- _ASSIGNED TASK 1_
Echo the passage of the re2c release notes below from "This is a minor" to "(2019-08-11) for details.", word for word.

Segment Start: PASSAGE FOR REVIEW

As always, a warm thank you to all the people who contributed to this release, including ligfx, meme, ryandesign, fanf2, samebchase and trofi. :)

See the changelog 2.0 (2020-07-20) for details.

Release 1.3

The bulk of the work in this release was concentrated on implementing an experimental submatch extraction algorithm. The new algorithm is based on staDFA: another type of automaton described in the paper “staDFA: An Efficient Subexpression Matching Method” by Mohammad Imran Chowdhury (2018). Like TDFA, staDFA performs operations on variables that hold submatch positions during the matching process. The main difference between the two automata types is that TDFA associates variable operations with transitions, while staDFA puts them in states. Now that we have an experimental implementation of staDFA in re2c, it is possible to compare its performance against TDFA. The initial experiments have shown that on average staDFA is slower and larger than TDFA(1): it has more variable operations and more states. It still remains to run proper benchmarks and formalize the modifications to the original algorithm that we had to make for correctness and performance. The new staDFA algorithm is enabled with --stadfa option.

This release adds a new warning -Wsentinel-in-midrule that warns the user in the case when the sentinel symbol occurs in the middle of the rule – this may cause reads past the end of buffer, crashes or memory corruption in the generated lexer. Complimentary to the warning there is a new configuration re2c:sentinel that allows to specify which symbol is used as a sentinel (by default re2c assumes NULL). It this configuration is used, then -Wsentinel-in-midrule is an error.

Some work has been done on reproducible builds.

As usual, thanks to all the people who contributed to this release (including Chris Lamb, jcfp and Ondřej Čertík)! See the changelog 1.3 (2019-12-14) for details.

Release 1.2.1

This is a minor release that improves some of the features introduced in 1.2. First, it is now possible to reset re2c:eof configuration to the default value by setting it to -1. Second, re2c now installs standard include files to $(datadir)/re2c/stdlib, where $(datadir) is /usr/share by default (but can be configured otherwise). When looking for include files, re2c automatically tries this directory — there is no need to add it manually with -I. Both issues have been reported by Wesley W. Terpstra. Thank you!

See the changelog 1.2.1 (2019-08-11) for details.

Release 1.2

This release adds a handful of useful features and finalizes two-year research effort on POSIX disambiguation.

Segment End: PASSAGE FOR REVIEW

- _ASSIGNED TASK 2_
Duplicate the records below from the line containing "is (640, 480)." through the end of the records, without the pictures.

Segment Start: DATA PROVIDED

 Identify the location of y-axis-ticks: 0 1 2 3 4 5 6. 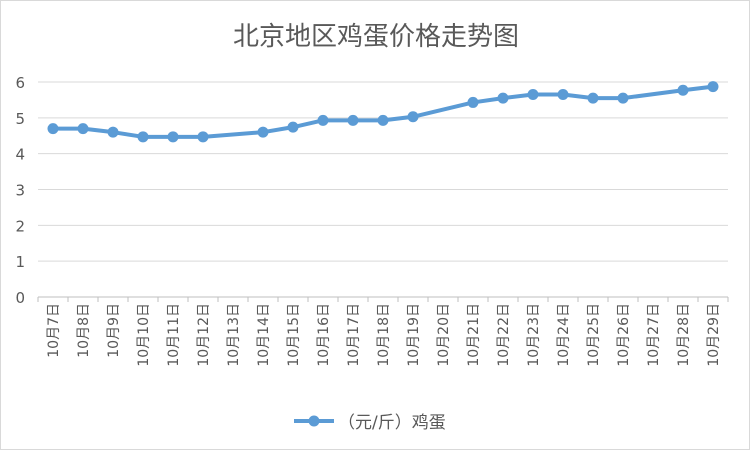
(20, 190).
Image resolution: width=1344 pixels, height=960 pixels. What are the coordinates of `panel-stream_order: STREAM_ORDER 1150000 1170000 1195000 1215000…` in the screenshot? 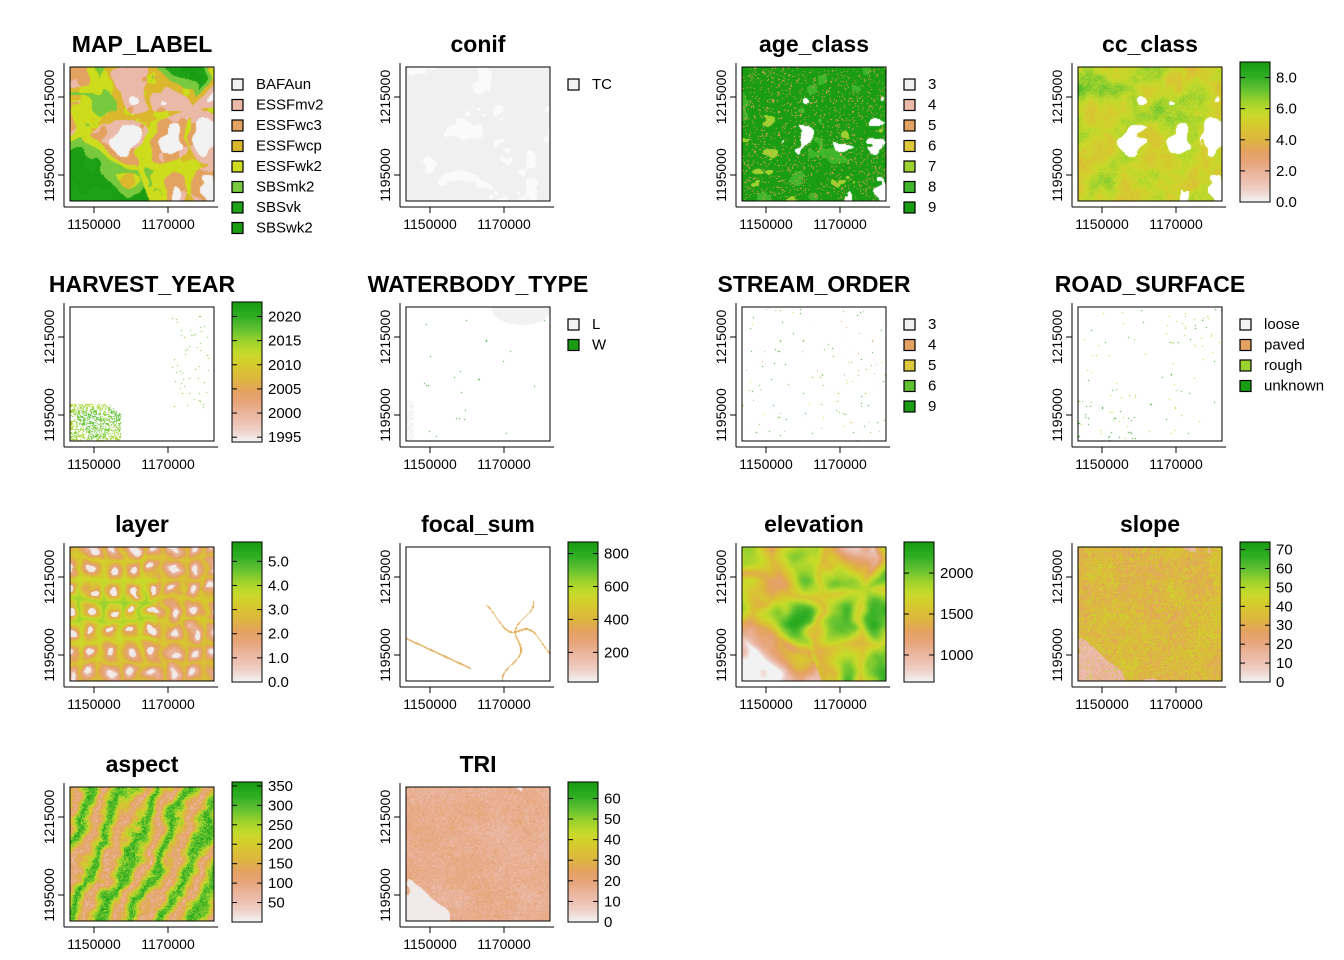 It's located at (824, 372).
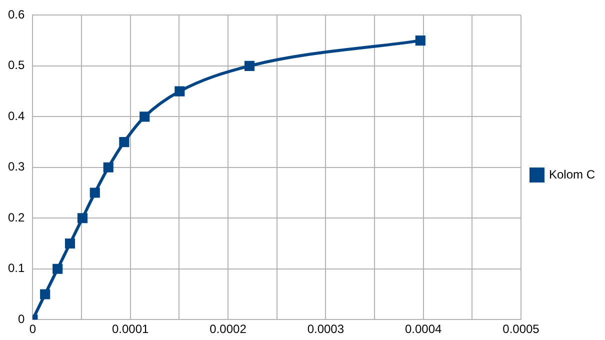 The width and height of the screenshot is (605, 340). Describe the element at coordinates (521, 329) in the screenshot. I see `x-tick-label: 0.0005` at that location.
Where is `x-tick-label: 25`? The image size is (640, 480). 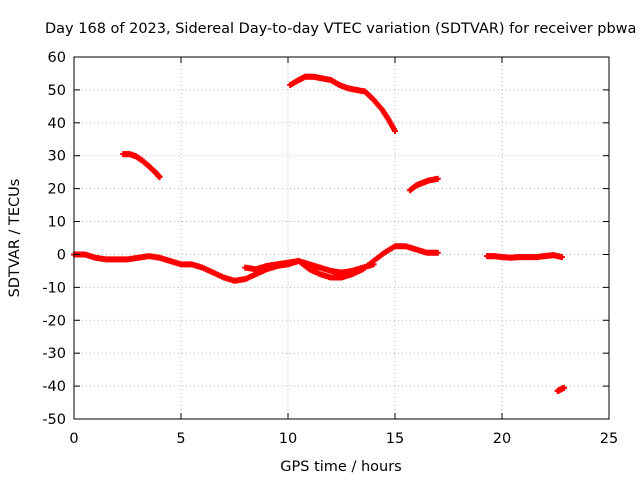
x-tick-label: 25 is located at coordinates (609, 439).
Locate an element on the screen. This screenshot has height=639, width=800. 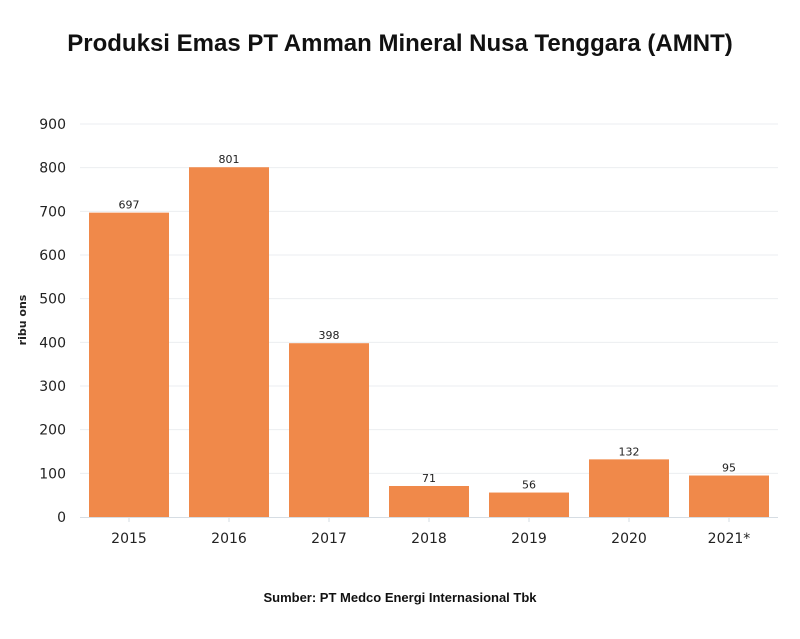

Segment End: DATA PROVIDED

- _EXPECTED ANSWER 1_
This is a minor release that improves some of the features introduced in 1.2. First, it is now possible to reset re2c:eof configuration to the default value by setting it to -1. Second, re2c now installs standard include files to $(datadir)/re2c/stdlib, where $(datadir) is /usr/share by default (but can be configured otherwise). When looking for include files, re2c automatically tries this directory — there is no need to add it manually with -I. Both issues have been reported by Wesley W. Terpstra. Thank you!

See the changelog 1.2.1 (2019-08-11) for details.

- _EXPECTED ANSWER 2_
Where is `x-tick-label: 25`? The image size is (640, 480). 
x-tick-label: 25 is located at coordinates (609, 439).
Locate an element on the screen. This screenshot has height=639, width=800. 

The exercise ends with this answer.